Two studies, published this year in the Journal of Combinatorial Chemistry, detail the first two steps in D3, developed by William Scott, Ph., a research professor, and Martin J. O'Donnell, PhD, IUPUI Chancellor's Professor, both of the Department of Chemistry and Chemical Biology at IUPUI.
D3 uses a distributed problem approach at all three key stages of drug discovery. Step one is identifying candidate drug molecules. To do this, IUPUI researchers are soliciting the global advice of computational experts in neglected disease areas and utilizing the computational power of multiple personal computers around the world to scan the almost infinite number of molecules which the D3 synthesis process could make to identify the smaller number of drug candidate molecules they should make. Scott and O'Donnell believe this will lead to the selection, synthesis and development of innovative and inexpensive drugs to treat these neglected diseases.

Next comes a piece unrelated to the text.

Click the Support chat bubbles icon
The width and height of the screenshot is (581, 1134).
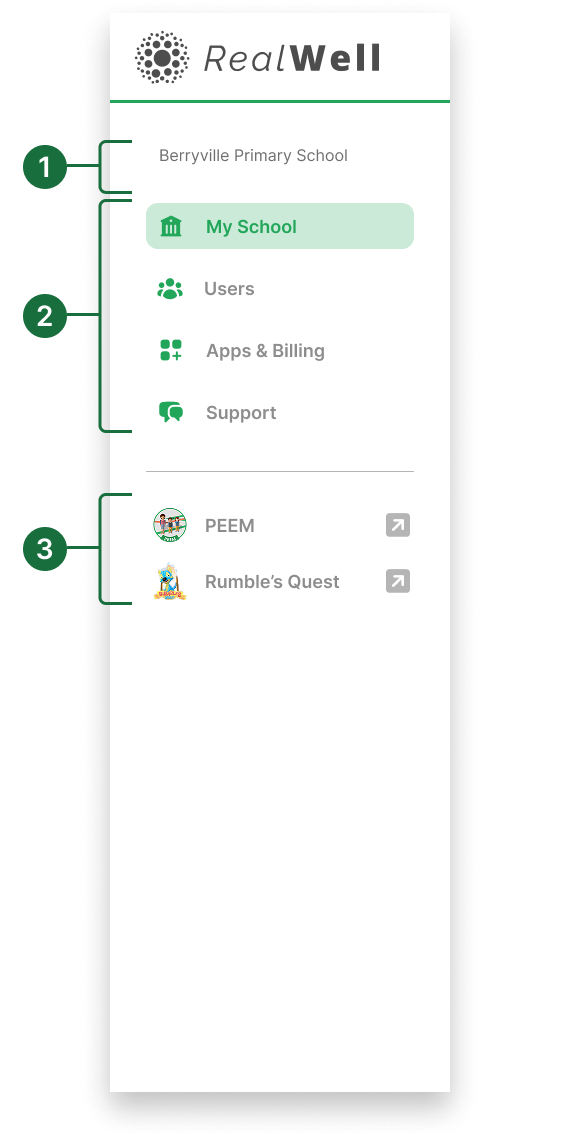point(171,412)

In the second step, D3 uses an innovative, distributed educational approach to synthesize the candidate molecules. Undergraduate and graduate chemistry students from around the world synthesize subsets of these candidate molecules as part of their normal training in synthetic chemistry. Currently students at IUPUI, the
Initial results are very promising, according to Scott. "While learning chemistry synthesis skills students across the globe synthesize new molecules to be tested as drug leads. The molecules meet the same quality standards as those required in industry. At the same time the students enthusiastically participate in the synthesis laboratories. They enjoy seeing how their work will advance science that is going to make a difference to individuals suffering from diseases which have been ignored," he said.
The third step in D3 is biological testing of the molecules synthesized by the students. Scott and O'Donnell hope the success of distributed problem solving at the computational and synthetic stages of drug discovery will encourage their biological colleagues to develop simple, inexpensive tests to enable students worldwide to participate in this final stage of drug-lead discovery. Currently some of the molecules made are being evaluated through the resources of the National Institutes of Health. In the future, promising drugs will then go on to pre-clinical trials.
"The coordinated and recombined results of these distributed D3 resources can economically accelerate the identification of leads in the early stages of the drug discovery process. Simultaneously, this effort provides educational and job opportunities in both the developed and developing worlds, while building cultural and economic bridges for the common good," Scott and O'Donnell wrote in an accompanying perspective article.